Activities:
**a)** Retype the book review word for word, everything from "I did feel this" down to "Snow, Last Light.".
**b)** Extend the review of First Snow, Last Light past its final sentence, keeping its voice.

##### Source document #####

Fielding’s ghosts are the twins she gave up at birth. She is unravelling over the loss of her children many years ago. And Ned’s life is consumed with trying to find out what happened to his parents – the Vanishing Vatchers. All of his money, energy, everything is invested into solving this mystery. By the end, all will be admitted to Ned and reveals the layers of tragedy and betrayal held tightly within the Vatcher family.
I did feel this a touch too long and drawn out, but as the ending reveals the depths of betrayal in the Vatcher family, this grows to a fine piece of storytelling. I also felt the stronger character here was Fielding. There was greater feelings of empathy and warmth towards her over Ned Vatcher. Ned is the kind of character you really don’t warm to, he’s not really that all that likeable really, despite his tragic life. I will now read The Custodian of Paradise for I strongly suspect it will be a greatly satisfying reading experience, especially since it will centre around Fielding – a character Johnston seems to love and appreciate. I suspect as well that quite a few pieces will fall nicely into place for me by reading in this reverse order, just as it was with Tell and Deafening. 3.5 stars for First Snow, Last Light.

##### Supplied records #####

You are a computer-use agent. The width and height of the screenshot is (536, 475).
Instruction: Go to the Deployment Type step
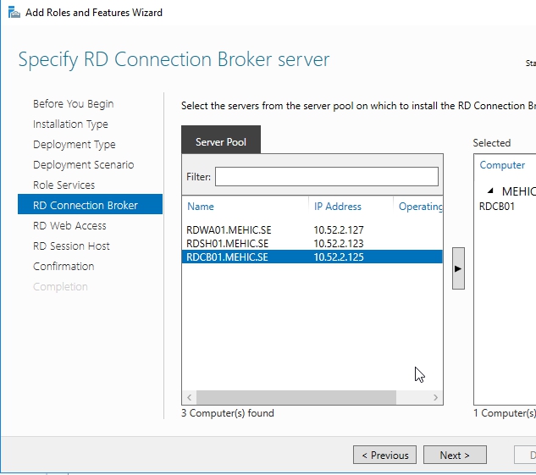coord(74,145)
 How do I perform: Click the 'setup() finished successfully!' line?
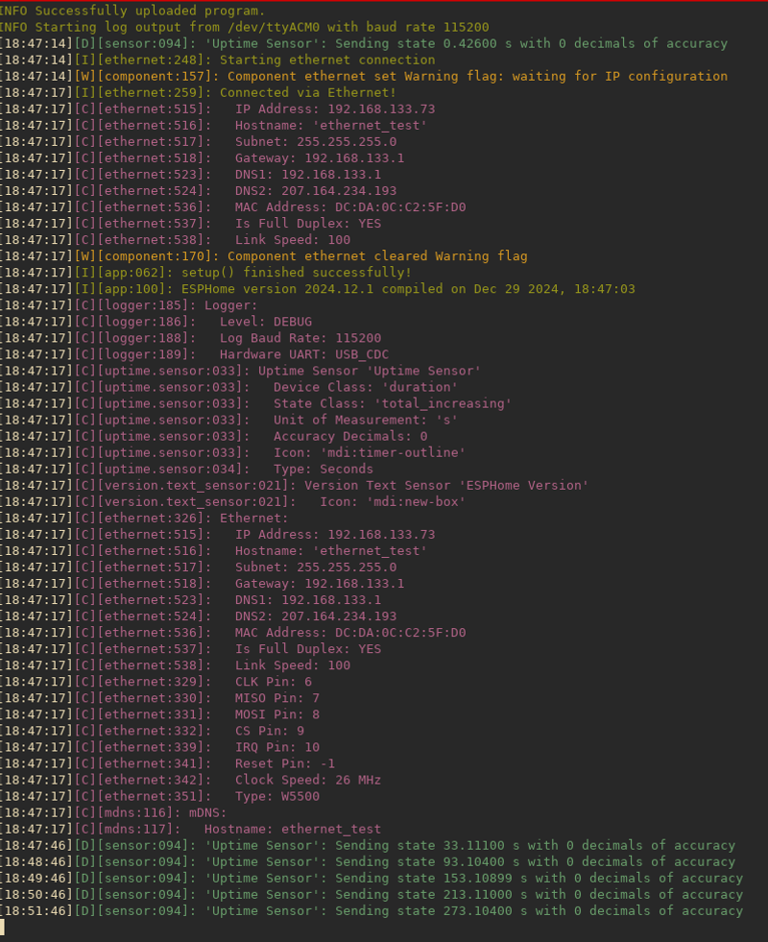[x=206, y=272]
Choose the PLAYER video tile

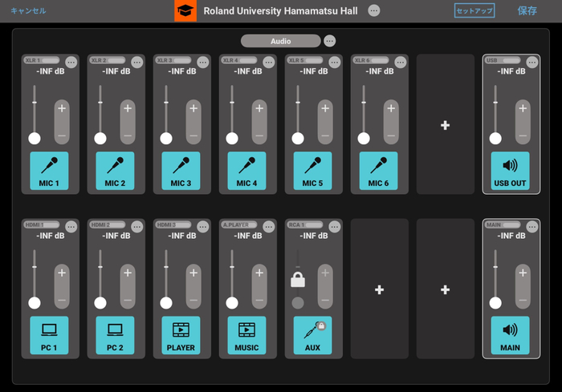181,335
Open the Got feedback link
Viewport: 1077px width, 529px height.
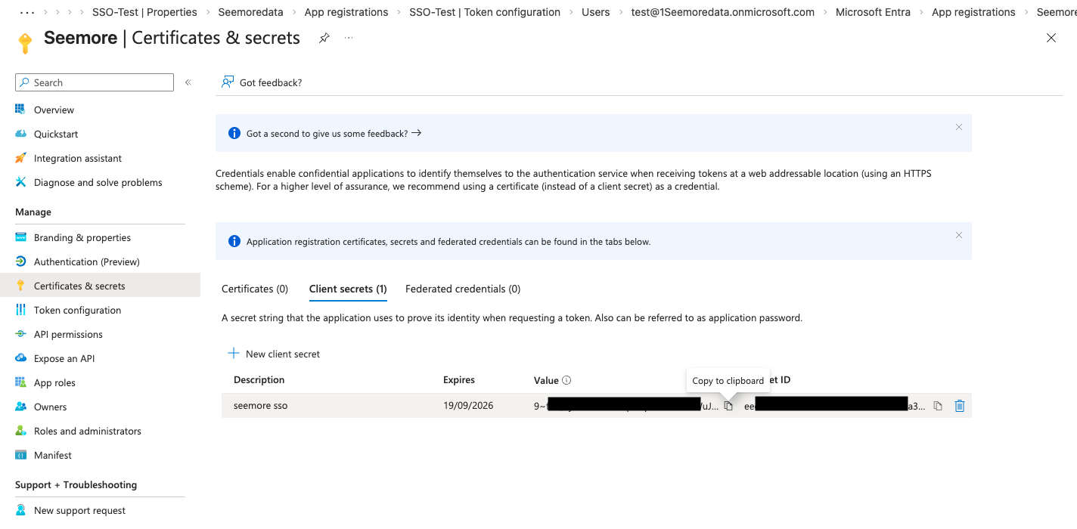[x=260, y=82]
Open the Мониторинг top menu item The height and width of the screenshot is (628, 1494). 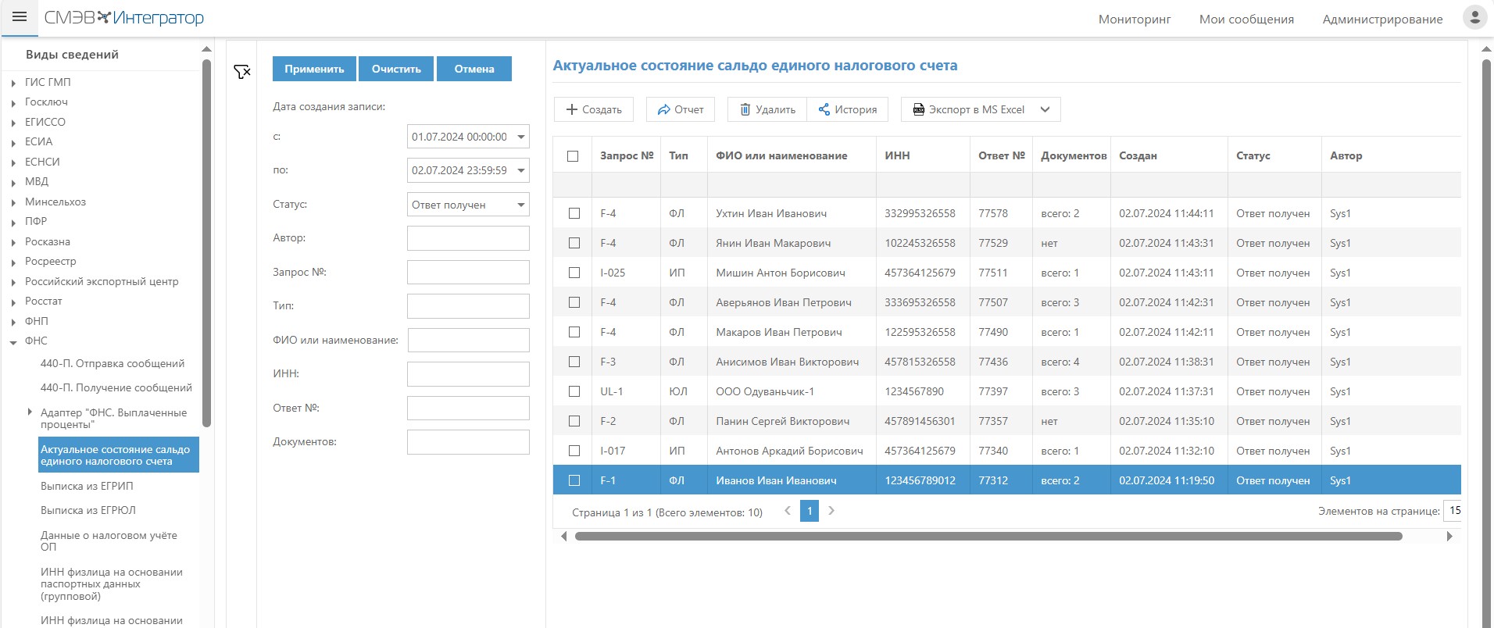(x=1134, y=20)
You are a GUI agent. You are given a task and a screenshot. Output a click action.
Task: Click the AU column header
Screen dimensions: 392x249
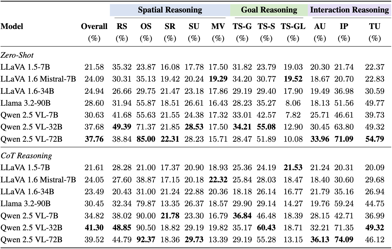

#####

Task-by-task results:
**a)**
I did feel this a touch too long and drawn out, but as the ending reveals the depths of betrayal in the Vatcher family, this grows to a fine piece of storytelling. I also felt the stronger character here was Fielding. There was greater feelings of empathy and warmth towards her over Ned Vatcher. Ned is the kind of character you really don’t warm to, he’s not really that all that likeable really, despite his tragic life. I will now read The Custodian of Paradise for I strongly suspect it will be a greatly satisfying reading experience, especially since it will centre around Fielding – a character Johnston seems to love and appreciate. I suspect as well that quite a few pieces will fall nicely into place for me by reading in this reverse order, just as it was with Tell and Deafening. 3.5 stars for First Snow, Last Light.

**b)**
First Snow, Last Light is a hardcover that now features proudly on my bookshelf, and sits next to, of course, The Colony of Unrequited Dreams and The Custodian of Paradise. This is all thanks to Penguin Random House Canada and because of the wonderful opportunity I had to attend their Fall Preview back in September. I was gifted the lovely hardcover along with a bag full of other book-goodness! (and received the hardcover of Little Fires Everywhere.)
New York and Newfoundland feature prominently in The Navigator of New York and in the Newfoundland Trilogy. I love the cover for The Custodians of Paradise! These are the covers of the editions I own.